OBJETIVO DO EXERCÍCIO: Resuma em duas frases o texto sobre o calor na praia.

E a confusão de desejos do calor desconserta o corpo, a vontade de matar a sede e a bexiga são irmãs gêmeas, nunca se teve tanta vontade de expelir e ingerir líquidos, gelado e quente, necessariamente nessa ordem, onde se tira leite de pedra, ou quase isso, água do côco, mas comemos a pedra, ou melhor, o côco, e as meninas do calçadão já estão bem ali, ó, proporcionando o maior espetáculo da praia: despir-se. Agora fito e não mais as soslaio, quando elas tiram o short, sempre justo ( e que justiça!), rebolando caprichosamente sem sair do lugar, para que o pedaço de pano que não serve mais (agora) escorra joelho abaixo, tirando uma perna e depois a outra, como pulassem a corda uma vez só, lentamente, ou, ainda, quando desprendem a canga da cintura, desenrolando as coxas e o quadril, forrando a areia incandescente com o tecido fino tinturado. O biquíni é coadjuvante –sempre foi – e a graça, agora, são outros pedaços, o de carne, e o de pele. À vista. Aí, a sede que dá é outra e não há líquido que a sacie, mas o paladar também se aguça com a visão. E que visão!

DADOS FORNECIDOS:

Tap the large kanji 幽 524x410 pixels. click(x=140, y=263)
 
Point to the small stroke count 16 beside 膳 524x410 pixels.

RESULTADO DO EXERCÍCIO: O calor desconserta o corpo com a vontade de ingerir e de expelir líquidos, como a água de coco, enquanto as meninas do calçadão oferecem o maior espetáculo da praia ao se despirem, tirando o short justo ou desprendendo a canga da cintura. O biquíni fica como coadjuvante diante da pele à vista, e surge uma sede que nenhum líquido sacia, com o paladar aguçado pela visão.